Zur Frage, ob eine adjuvante Chemo- oder eine adjuvante Immuntherapie bei den Betroffenen mit hohem Rezidivrisiko nach der Operation sinnvoll ist, muss man festhalten, dass die Evidenz zur adjuvanten Chemotherapie bei Patient:innen ohne NACT schwach ist. Eine direkte Vergleichsstudie zwischen adjuvanter Chemo- und Immuntherapie bei operierten Patient:innen, die keine NACT erhalten haben, gibt es nicht.
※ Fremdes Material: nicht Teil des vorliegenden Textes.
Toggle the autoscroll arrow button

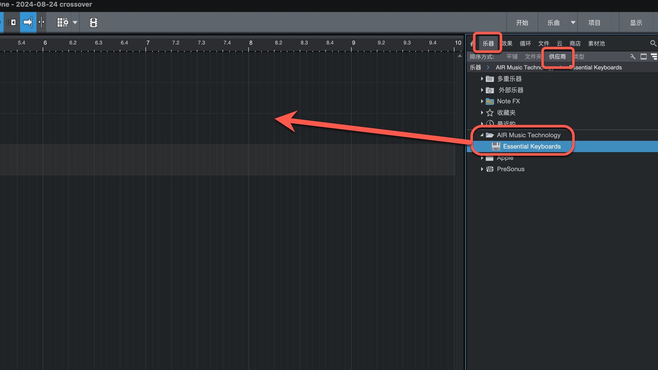(x=28, y=23)
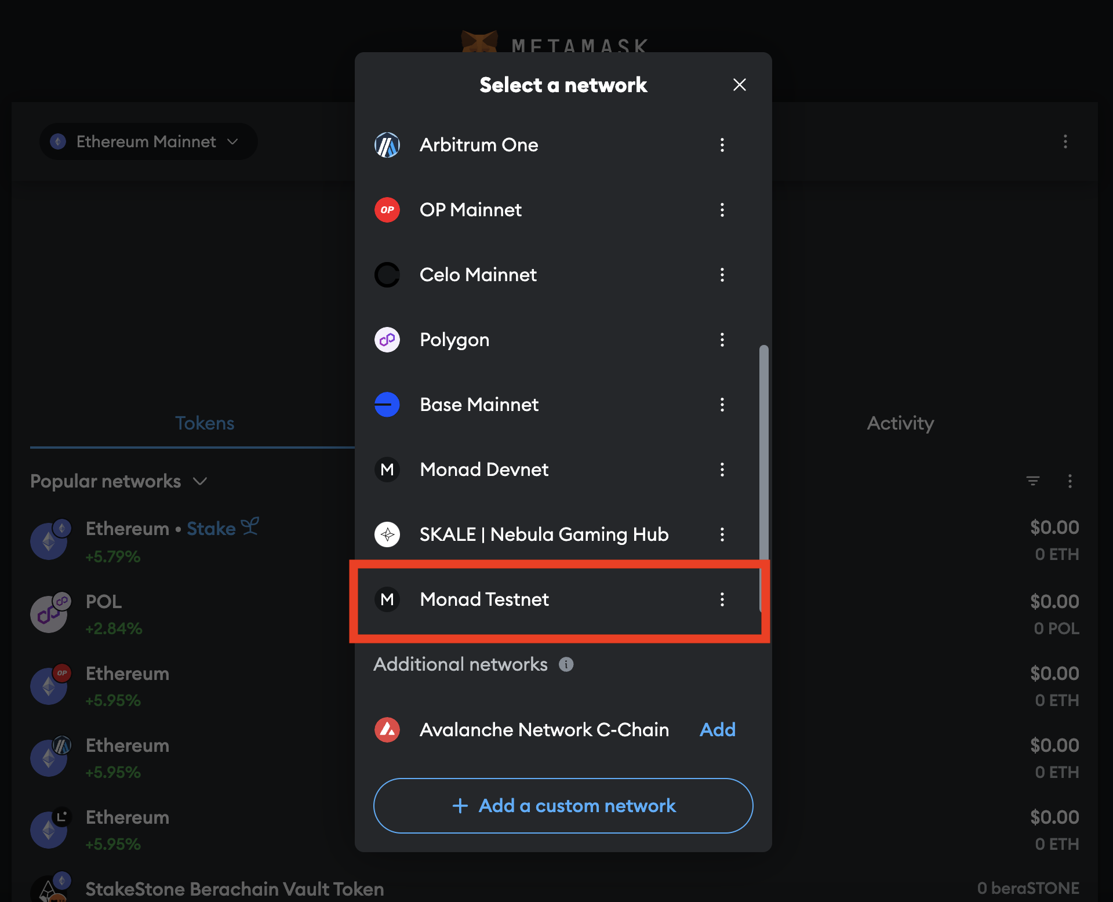This screenshot has height=902, width=1113.
Task: Select the Base Mainnet blue icon
Action: (x=387, y=405)
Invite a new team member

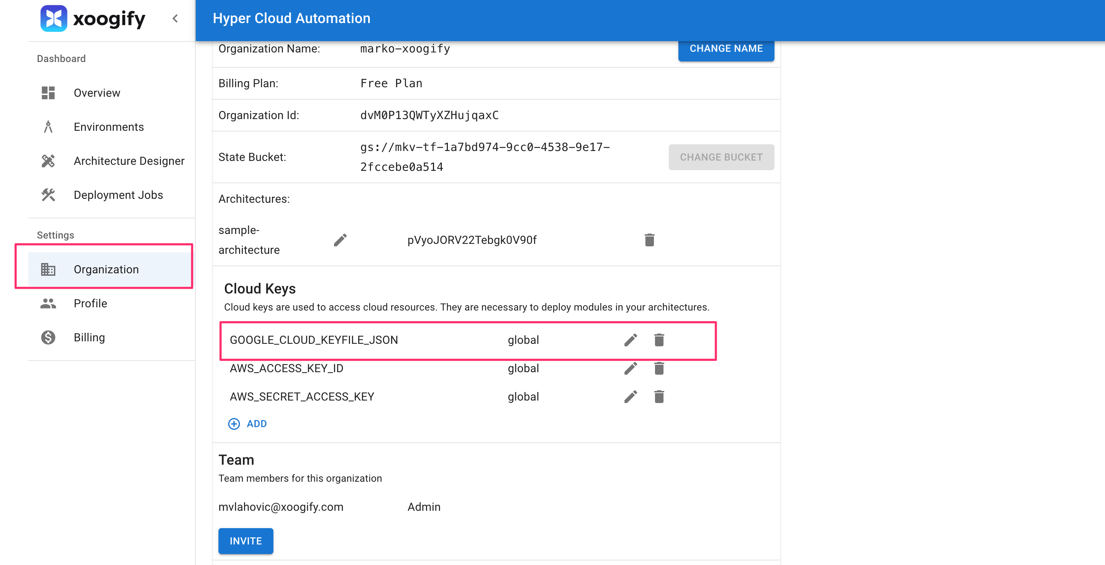(245, 541)
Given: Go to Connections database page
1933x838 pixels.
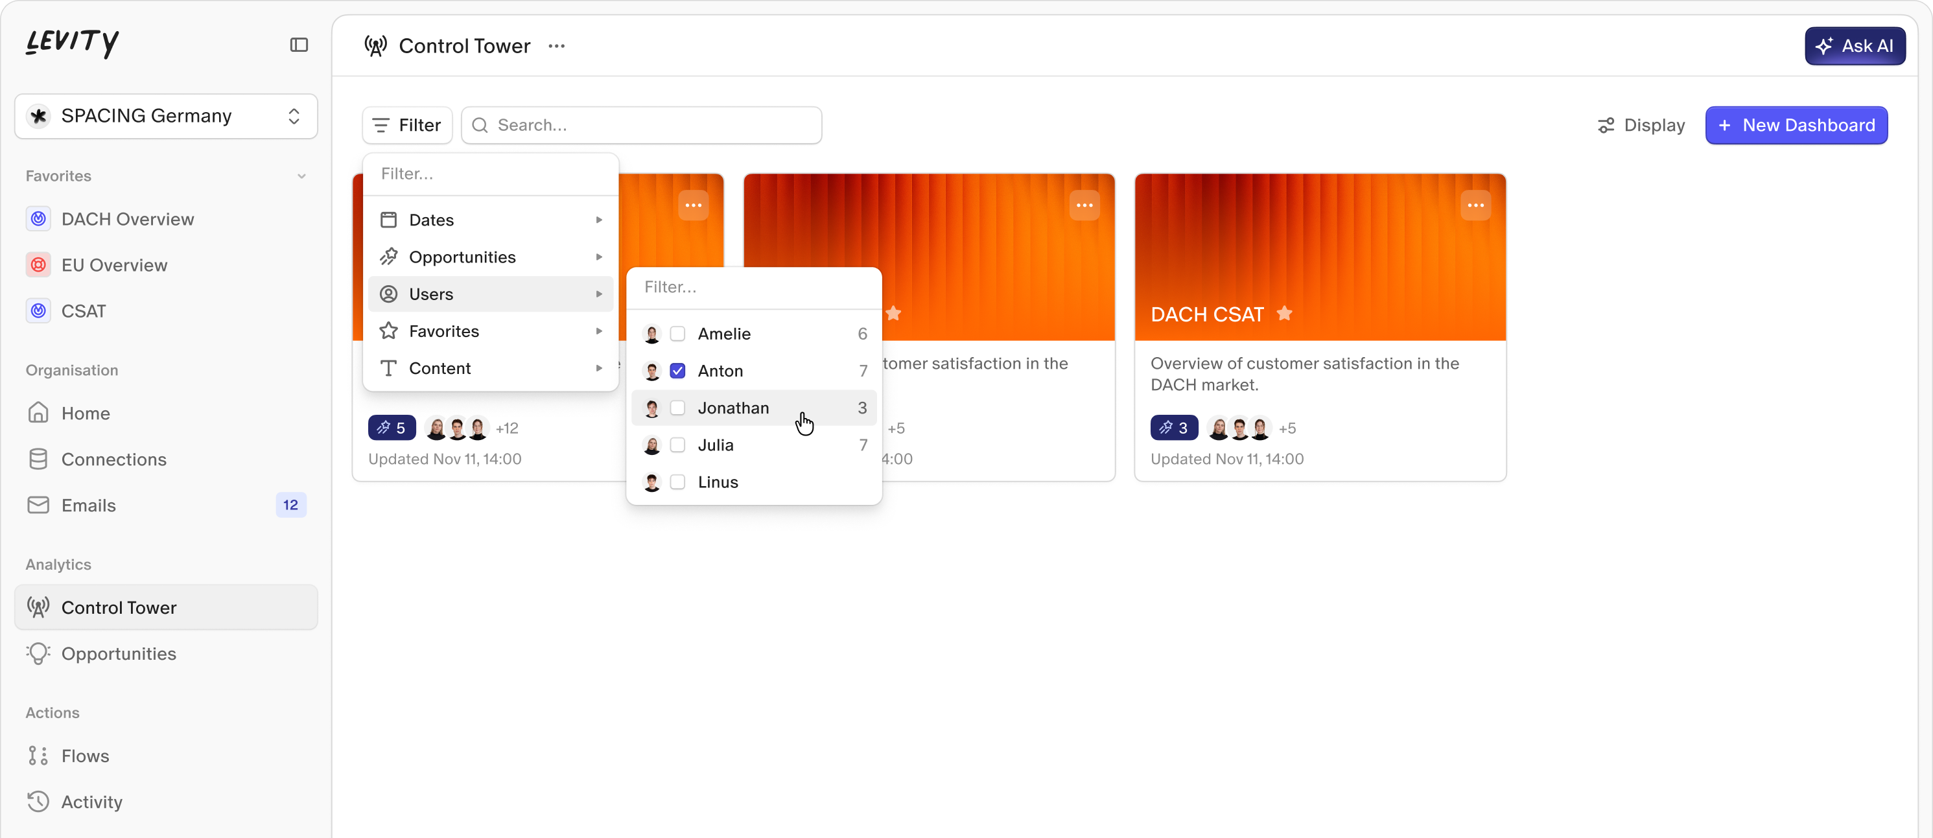Looking at the screenshot, I should pos(113,459).
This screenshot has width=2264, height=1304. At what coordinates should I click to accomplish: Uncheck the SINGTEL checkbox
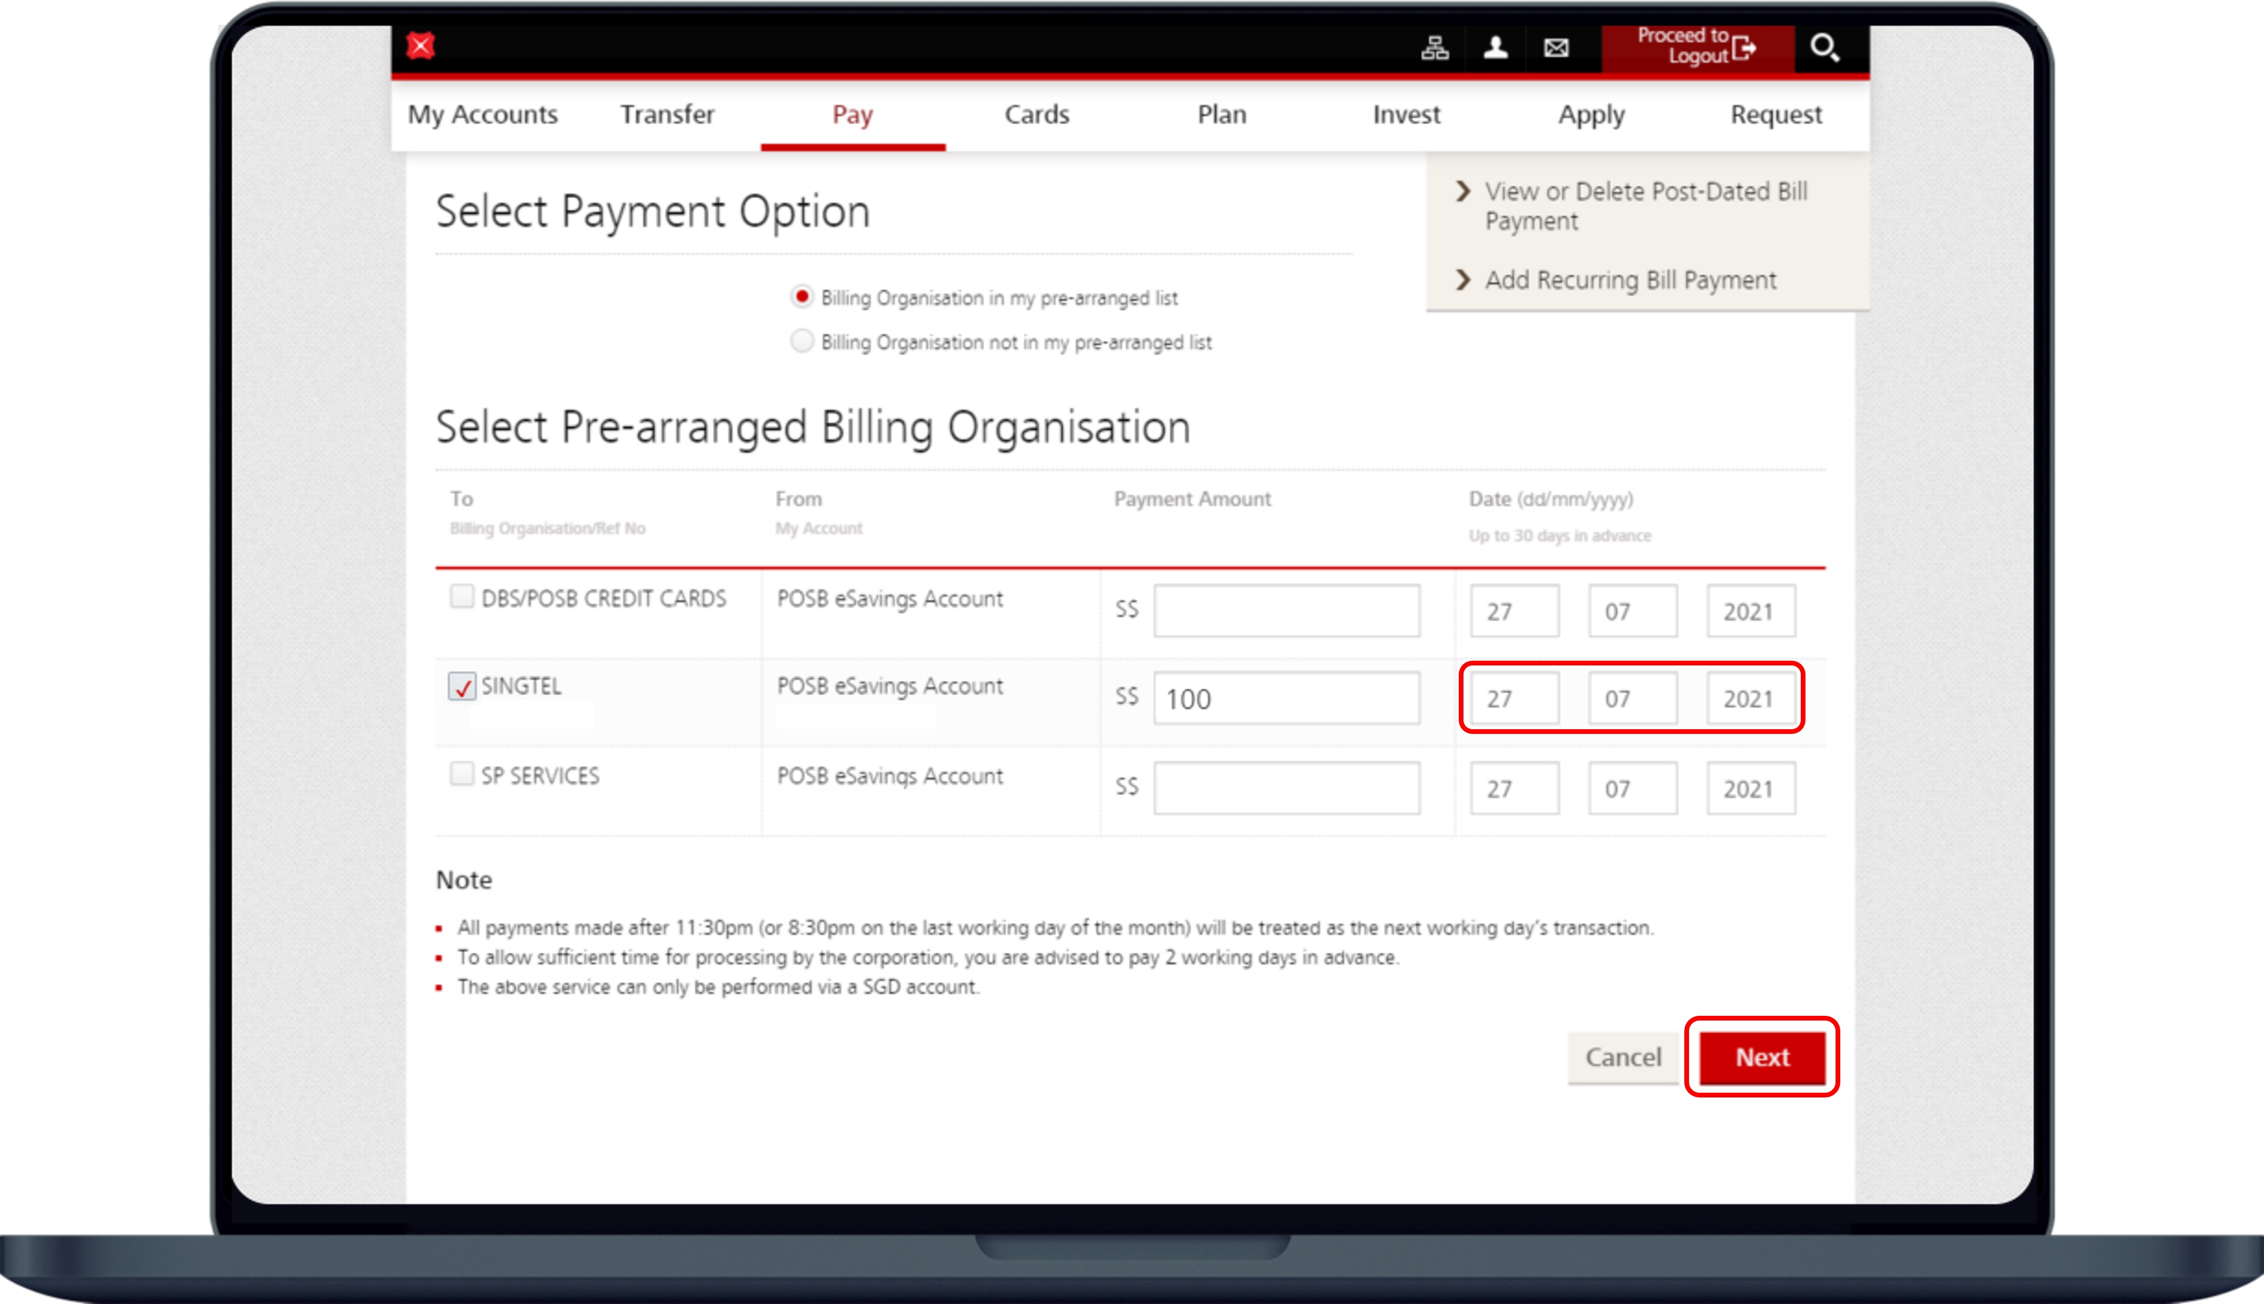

Lokal fortgeschrittenes und metastasiertes Stadium
Erstlinientherapie
Platinbasierte Chemotherapie gefolgt von Immunerhaltungstherapie
Die Standardtherapie für Betroffene mit metastasiertem MIBC besteht in der Erstlinie seit vielen Jahren in einer Cisplatin-basierten Chemotherapie – sofern die Patient:innen für diese Therapie geeignet sind (Abb. 1).